— begin Extract —
Jess Bradford is a fictional character in the Black Christmas franchise. She is the main protagonist of Bob Clark's seminal slasher film Black Christmas (1974) in which she was portrayed by actress Olivia Hussey. Hussey, known internationally at the time for her role as Juliet in Romeo and Juliet (1968), signed on to the role after a psychic told her that she would be involved in a profitable Canadian film. Despite the dark undertones of the film and the mature themes, Hussey has described shooting the film as a great experience. 

In early stages of the screenplay, she was named Jessica Bradley; this remained her name in the 1976 novelization of the film. She is sourced in numerous academic materials for subverting many prior horror film tropes of the 1960s and prior decades such as the damsel in distress. The character is distinctive for her feminist focused story arc which follows her decision to have an abortion despite the opposition of her estranged boyfriend. This was particularly notable at the time as it followed the 1973 landmark decision Roe v. Wade. This has led to her being a heavily discussed pop culture figure in film studies and the final girl theory. She is the first sole survivor of slasher villain Billy.

Appearances

1974 film
In the original Black Christmas, Jess is a member of the sorority house Pi Kappa Sig. Jess, along with her sorority sisters, began to receive disturbing phone calls from a disorientated man. During a Christmas party, Jess receives another obscene phone call and lets Barb, Phyl, Clare, and several other girls to listen to the incoherent ramblings of the disturbed caller, who does several different voices within each call he makes. The next day, Jess meets with her boyfriend, Peter, to tell him that she is pregnant and getting an abortion which causes him to get upset. Jess later attends a search party to help find a missing girl. After the girl's corpse is found, Jess heads home and receives another phone call. She calls the police, unaware that Peter is in the house until he startles her and argues with her. He leaves as the police come and tap the phone. She manages to keep the caller on the phone long enough for the police to trace the call and they tell her the man is calling from inside the house. 

Jess calls for Phyl and Barb and grabs a fireplace poker and goes upstairs. She discovers the corpses of her friends and then sees the eyes of the caller who reveals himself as Billy looking at her through the door crack, telling her not to "tell what we did, Agnes..." before she slams the door on him. He then chases her downstairs and grabs her hair as she tries to unlock the front door. Jess manages to escape, fleeing to the basement with a fire poker for protection. 

She locks the door just as Billy starts to bang on the door in rage. As Jess wanders the basement, she sees Peter looking into the window, and Jess kills him, believing him to be the killer. The police then hear her screams. They sedate Jess and unknowingly leave her in the house with the real killer, Billy, who is in the attic. Her fate is left ambiguous.

1976 novelization
The character returns in the 1976 Lee Hays novelization although she is known as Jessica Bradley in this adaptation. The story retains the same plot as the film.

Development

Casting
Hussey, who had previously garnered international fame for her role as Juliet in Franco Zeffirelli's Romeo and Juliet (1968), signed on to appear in the film after being told by a psychic that she would "make a film in Canada that would earn a great deal of money". Approached by Clark to portray the lead role of Jess, Hussey agreed and left Los Angeles for eight weeks to film in Toronto, Canada in the winter of 1973. She described shooting the film as a positive experience despite the dark subject matter and stated that she worked well with Clark and two of the other leads, Keir Dullea and John Saxon. While admiring and respecting Margot Kidder as an actress, Hussey revealed she was intimidated by Kidder’s straightforward and serious demeanor she had on set, causing Hussey to keep herself distant from Kidder due to their differing personalities and performing styles.
— end Extract —
Set task A =
Write out the lines of the stored dataset items beginning with the line containing "Products (369, 148)" and continuing through the line containing "info(@)it-service-rentsch.net (265, 351)", including both of those lines.
The stored dataset items have no connection to the article about Jess Bradford.
— begin Supplied entries —
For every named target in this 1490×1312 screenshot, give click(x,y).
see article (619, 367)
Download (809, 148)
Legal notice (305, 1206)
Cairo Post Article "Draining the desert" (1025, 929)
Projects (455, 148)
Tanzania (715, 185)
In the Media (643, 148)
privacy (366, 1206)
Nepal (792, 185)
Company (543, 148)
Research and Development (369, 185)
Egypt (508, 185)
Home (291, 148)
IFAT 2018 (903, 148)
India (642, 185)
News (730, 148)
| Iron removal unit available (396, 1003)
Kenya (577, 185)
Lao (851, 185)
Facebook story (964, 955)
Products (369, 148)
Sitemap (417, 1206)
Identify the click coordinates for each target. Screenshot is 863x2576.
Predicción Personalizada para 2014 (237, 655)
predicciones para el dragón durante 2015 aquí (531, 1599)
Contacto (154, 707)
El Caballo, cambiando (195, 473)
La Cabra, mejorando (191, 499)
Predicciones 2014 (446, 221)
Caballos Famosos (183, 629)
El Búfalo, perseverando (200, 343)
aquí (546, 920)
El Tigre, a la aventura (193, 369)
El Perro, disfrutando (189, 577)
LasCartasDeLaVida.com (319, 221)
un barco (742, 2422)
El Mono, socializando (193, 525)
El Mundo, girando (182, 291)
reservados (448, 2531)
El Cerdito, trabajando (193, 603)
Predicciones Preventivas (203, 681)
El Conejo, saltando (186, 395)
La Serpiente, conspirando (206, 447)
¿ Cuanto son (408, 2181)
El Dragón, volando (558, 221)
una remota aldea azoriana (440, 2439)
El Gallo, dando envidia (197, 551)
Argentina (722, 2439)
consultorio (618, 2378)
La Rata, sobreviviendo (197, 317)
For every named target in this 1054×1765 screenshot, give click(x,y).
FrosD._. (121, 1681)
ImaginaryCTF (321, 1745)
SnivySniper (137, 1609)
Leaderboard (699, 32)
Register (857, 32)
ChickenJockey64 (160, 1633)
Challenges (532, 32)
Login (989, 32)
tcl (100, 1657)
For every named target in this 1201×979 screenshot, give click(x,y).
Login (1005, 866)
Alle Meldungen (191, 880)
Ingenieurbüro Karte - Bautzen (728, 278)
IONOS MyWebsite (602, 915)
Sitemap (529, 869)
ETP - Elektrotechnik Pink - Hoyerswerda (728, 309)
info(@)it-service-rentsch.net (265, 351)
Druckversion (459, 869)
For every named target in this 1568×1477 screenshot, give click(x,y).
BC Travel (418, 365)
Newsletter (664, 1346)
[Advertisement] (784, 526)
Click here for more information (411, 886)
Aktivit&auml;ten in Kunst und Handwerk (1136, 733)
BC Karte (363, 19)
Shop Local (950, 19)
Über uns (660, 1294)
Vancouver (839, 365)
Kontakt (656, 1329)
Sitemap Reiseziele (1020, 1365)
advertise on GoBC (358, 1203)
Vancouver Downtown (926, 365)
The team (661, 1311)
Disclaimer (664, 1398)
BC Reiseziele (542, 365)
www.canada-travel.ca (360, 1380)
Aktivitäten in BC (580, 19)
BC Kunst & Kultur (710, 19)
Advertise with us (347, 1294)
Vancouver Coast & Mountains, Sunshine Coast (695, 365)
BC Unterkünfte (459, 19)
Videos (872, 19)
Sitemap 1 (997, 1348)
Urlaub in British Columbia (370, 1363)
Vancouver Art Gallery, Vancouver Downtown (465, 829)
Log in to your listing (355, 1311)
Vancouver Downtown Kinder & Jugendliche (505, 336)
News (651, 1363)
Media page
— end Supplied entries —
Set task B =
According to the article on Jess Bradford, what was the character named in early stages of the screenplay?

Task answer A =
Products (369, 148)
Sitemap (417, 1206)
Identify the click coordinates for each target. Screenshot is 863x2576.
Predicción Personalizada para 2014 (237, 655)
predicciones para el dragón durante 2015 aquí (531, 1599)
Contacto (154, 707)
El Caballo, cambiando (195, 473)
La Cabra, mejorando (191, 499)
Predicciones 2014 (446, 221)
Caballos Famosos (183, 629)
El Búfalo, perseverando (200, 343)
aquí (546, 920)
El Tigre, a la aventura (193, 369)
El Perro, disfrutando (189, 577)
LasCartasDeLaVida.com (319, 221)
un barco (742, 2422)
El Mono, socializando (193, 525)
El Mundo, girando (182, 291)
reservados (448, 2531)
El Cerdito, trabajando (193, 603)
Predicciones Preventivas (203, 681)
El Conejo, saltando (186, 395)
La Serpiente, conspirando (206, 447)
¿ Cuanto son (408, 2181)
El Dragón, volando (558, 221)
una remota aldea azoriana (440, 2439)
El Gallo, dando envidia (197, 551)
Argentina (722, 2439)
consultorio (618, 2378)
La Rata, sobreviviendo (197, 317)
For every named target in this 1054×1765 screenshot, give click(x,y).
FrosD._. (121, 1681)
ImaginaryCTF (321, 1745)
SnivySniper (137, 1609)
Leaderboard (699, 32)
Register (857, 32)
ChickenJockey64 (160, 1633)
Challenges (532, 32)
Login (989, 32)
tcl (100, 1657)
For every named target in this 1201×979 screenshot, give click(x,y).
Login (1005, 866)
Alle Meldungen (191, 880)
Ingenieurbüro Karte - Bautzen (728, 278)
IONOS MyWebsite (602, 915)
Sitemap (529, 869)
ETP - Elektrotechnik Pink - Hoyerswerda (728, 309)
info(@)it-service-rentsch.net (265, 351)

Task answer B =
Jessica Bradley